Some ecologists argue that the study ignored places such as farms and cities where almost all biodiversity has been lost. Ornithologists have found the same counterintuitive local trend, he says. In Ontario, against a backdrop of a continent-wide decline in bird populations, the number of bird species in individual woodland areas increases with deforestation, because the open ground attracts new specialists. Only as deforestation approaches 50 percent of the study area do the numbers begin to decline. Whether those extra species are a good thing for the ecosystems they invade is, of course, another question.

The same can happen on mountains. Even as some cold-loving species disappear from summits, more species move in from below. In a study of over 300 mountain summits across Europe last year, Manuel Steinbauer, now at the University of Bayreuth, Germany, found a rising number of species, “with five times as much species enrichment between 2007 and 2016 as fifty years ago.”

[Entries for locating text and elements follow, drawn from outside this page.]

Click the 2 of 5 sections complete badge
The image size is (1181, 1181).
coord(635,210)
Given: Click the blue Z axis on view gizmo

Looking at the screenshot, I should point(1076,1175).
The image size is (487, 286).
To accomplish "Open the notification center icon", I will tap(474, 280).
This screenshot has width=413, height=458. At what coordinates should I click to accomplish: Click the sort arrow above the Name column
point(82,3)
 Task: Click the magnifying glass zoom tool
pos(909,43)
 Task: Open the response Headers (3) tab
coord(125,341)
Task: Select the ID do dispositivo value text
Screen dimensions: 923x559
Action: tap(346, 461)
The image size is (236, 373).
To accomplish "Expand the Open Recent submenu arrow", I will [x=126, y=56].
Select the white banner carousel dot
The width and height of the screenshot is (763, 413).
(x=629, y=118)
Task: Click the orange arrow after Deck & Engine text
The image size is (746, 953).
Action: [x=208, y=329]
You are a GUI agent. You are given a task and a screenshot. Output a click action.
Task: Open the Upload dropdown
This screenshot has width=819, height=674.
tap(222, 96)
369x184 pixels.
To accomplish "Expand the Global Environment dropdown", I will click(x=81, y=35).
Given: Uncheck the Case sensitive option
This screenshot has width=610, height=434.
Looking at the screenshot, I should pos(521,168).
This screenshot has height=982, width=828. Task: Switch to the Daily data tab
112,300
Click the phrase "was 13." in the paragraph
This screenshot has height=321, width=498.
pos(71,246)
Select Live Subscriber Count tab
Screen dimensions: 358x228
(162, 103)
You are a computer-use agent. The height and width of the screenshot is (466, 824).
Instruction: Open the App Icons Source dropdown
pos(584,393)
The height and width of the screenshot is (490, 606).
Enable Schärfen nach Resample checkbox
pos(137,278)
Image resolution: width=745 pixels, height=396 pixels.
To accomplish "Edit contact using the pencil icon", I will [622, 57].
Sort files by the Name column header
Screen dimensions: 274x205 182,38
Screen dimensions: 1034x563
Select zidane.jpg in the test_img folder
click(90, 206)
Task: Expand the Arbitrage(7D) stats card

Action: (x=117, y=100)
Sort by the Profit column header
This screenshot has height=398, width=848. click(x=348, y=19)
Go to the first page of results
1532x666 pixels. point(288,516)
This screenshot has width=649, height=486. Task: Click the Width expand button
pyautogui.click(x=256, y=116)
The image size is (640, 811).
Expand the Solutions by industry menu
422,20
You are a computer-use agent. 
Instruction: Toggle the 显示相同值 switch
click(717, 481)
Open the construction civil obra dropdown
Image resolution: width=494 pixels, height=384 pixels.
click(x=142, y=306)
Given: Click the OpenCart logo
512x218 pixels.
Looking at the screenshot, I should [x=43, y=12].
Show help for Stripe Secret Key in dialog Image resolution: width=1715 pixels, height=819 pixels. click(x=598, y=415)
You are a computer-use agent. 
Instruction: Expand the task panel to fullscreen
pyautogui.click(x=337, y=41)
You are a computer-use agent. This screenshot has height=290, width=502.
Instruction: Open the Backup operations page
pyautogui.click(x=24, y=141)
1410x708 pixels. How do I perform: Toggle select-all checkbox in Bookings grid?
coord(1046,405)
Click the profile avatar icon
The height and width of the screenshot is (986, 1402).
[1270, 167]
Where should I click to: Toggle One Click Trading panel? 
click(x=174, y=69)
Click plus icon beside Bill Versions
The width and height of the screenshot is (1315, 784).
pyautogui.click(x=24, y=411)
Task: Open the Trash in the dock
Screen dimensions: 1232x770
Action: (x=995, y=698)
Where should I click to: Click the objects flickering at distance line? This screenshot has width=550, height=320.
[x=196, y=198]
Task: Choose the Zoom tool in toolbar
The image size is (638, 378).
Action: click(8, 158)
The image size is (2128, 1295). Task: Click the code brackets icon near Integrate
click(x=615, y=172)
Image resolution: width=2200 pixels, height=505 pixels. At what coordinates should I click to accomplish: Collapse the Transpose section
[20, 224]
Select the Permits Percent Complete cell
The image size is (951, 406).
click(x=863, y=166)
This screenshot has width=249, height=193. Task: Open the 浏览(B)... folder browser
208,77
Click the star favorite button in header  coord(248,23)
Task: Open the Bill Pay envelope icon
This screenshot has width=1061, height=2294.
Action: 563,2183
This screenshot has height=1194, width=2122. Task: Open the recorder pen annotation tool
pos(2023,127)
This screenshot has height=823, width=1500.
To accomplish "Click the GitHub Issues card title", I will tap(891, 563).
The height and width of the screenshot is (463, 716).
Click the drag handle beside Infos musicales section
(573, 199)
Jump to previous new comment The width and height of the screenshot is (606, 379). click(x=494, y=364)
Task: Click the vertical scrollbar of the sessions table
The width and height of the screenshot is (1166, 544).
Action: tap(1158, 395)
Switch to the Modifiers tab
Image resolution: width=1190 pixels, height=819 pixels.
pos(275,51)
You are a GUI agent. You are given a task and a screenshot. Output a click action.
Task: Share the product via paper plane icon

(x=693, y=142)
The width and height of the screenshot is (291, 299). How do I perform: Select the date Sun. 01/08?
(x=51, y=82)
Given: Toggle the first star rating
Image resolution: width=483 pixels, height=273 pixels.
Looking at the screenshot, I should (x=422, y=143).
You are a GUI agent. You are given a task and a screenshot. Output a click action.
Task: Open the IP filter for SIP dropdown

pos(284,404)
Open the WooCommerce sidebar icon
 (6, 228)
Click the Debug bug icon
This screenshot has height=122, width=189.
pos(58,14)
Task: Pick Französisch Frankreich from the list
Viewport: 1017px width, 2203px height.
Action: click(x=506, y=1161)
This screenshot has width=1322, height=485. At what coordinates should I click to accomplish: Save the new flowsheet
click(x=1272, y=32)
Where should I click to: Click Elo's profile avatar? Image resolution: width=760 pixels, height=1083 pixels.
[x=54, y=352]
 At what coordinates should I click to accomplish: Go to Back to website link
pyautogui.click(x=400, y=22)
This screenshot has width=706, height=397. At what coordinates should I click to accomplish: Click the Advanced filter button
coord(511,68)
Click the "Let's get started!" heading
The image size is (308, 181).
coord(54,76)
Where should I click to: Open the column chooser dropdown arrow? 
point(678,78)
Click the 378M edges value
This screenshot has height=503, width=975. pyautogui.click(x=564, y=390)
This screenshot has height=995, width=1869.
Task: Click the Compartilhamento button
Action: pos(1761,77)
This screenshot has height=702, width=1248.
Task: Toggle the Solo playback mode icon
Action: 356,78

Sometimes such trends mark recovery from past environmental damage. Britain, for instance, has seen a significant increase in species richness over the past 20 years in a network of closely monitored sites in upland moors, rivers, wetlands, and woods. The main cause, says Rob Rose of the Center for Ecology and Hydrology in Lancaster, is recovery from acid rain. But most researchers contacted for this article assess the biggest driver of more diverse local ecosystems as the import of non-native species by humans.

Many of the criticisms of the new findings are technical. Some ecologists argue that the database of local studies used in the analysis is not representative, ignoring places such as farms and cities where almost all biodiversity has been lost.

“There is no debate that biodiversity is increasing in some locations,” Bradley Cardinale of the University of Michigan, a leading critic, said. “The debate is about whether these trends represent the generality. I have argued that the datasets are not globally representative, because biologists don’t spend time monitoring habitats that have been destroyed… in corn fields, clear-cut forests, or urban habitats.” Such biases “preclude meaningful conclusions about local biodiversity change,” he and Andrew Gonzalez of McGill University, argued in a critique to an earlier study.